> Problem statement
The records below must be written out exactly, with every picture left behind.

Stored data
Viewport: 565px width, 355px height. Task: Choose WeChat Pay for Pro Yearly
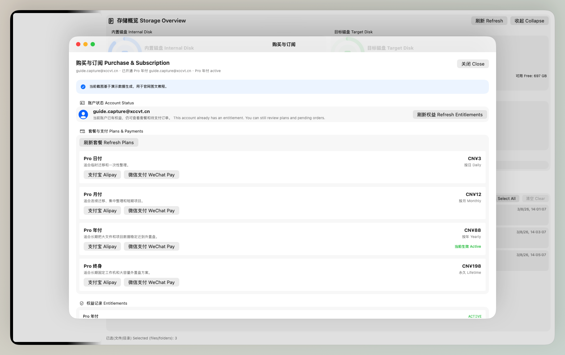(x=151, y=246)
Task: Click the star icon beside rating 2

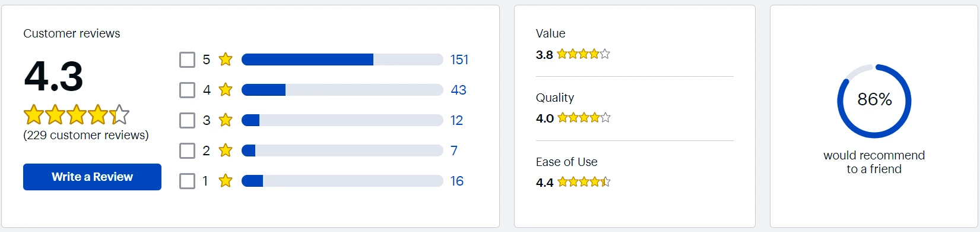Action: [226, 150]
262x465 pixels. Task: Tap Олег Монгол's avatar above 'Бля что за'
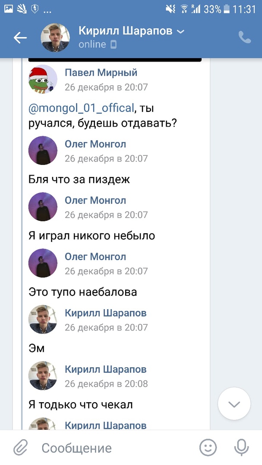(43, 150)
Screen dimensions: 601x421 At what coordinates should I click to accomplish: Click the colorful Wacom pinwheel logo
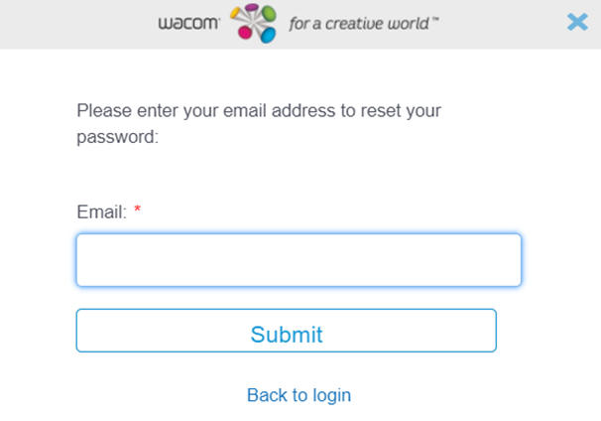(253, 23)
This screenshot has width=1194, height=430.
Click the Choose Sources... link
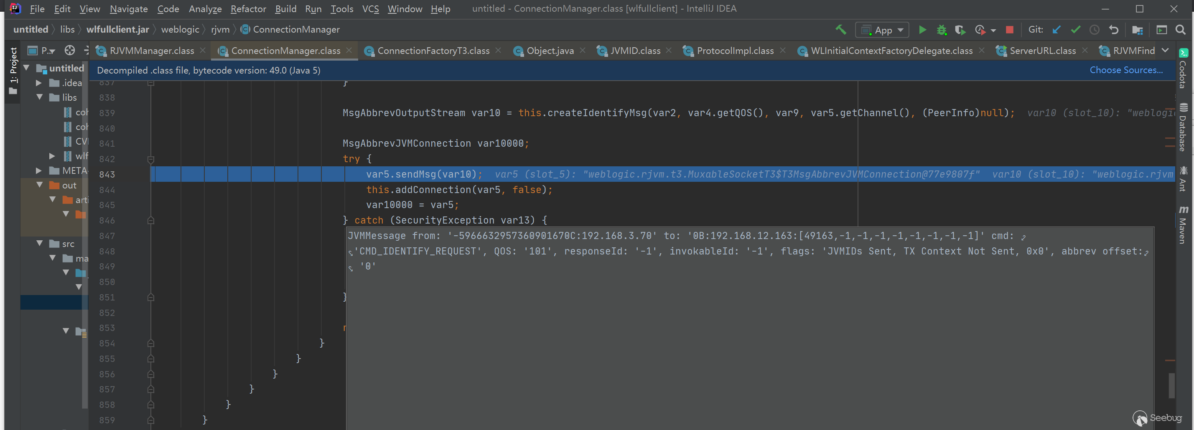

> Answer for the task
Viewport: 565px width, 355px height. Task: Choose WeChat Pay for Pro Yearly
(x=151, y=246)
Task: Click the star icon beside rating 2

Action: [226, 150]
262x465 pixels. Task: Tap Олег Монгол's avatar above 'Бля что за'
(43, 150)
Screen dimensions: 601x421 At what coordinates should I click to accomplish: Click the colorful Wacom pinwheel logo
(253, 23)
This screenshot has width=1194, height=430.
Click the Choose Sources... link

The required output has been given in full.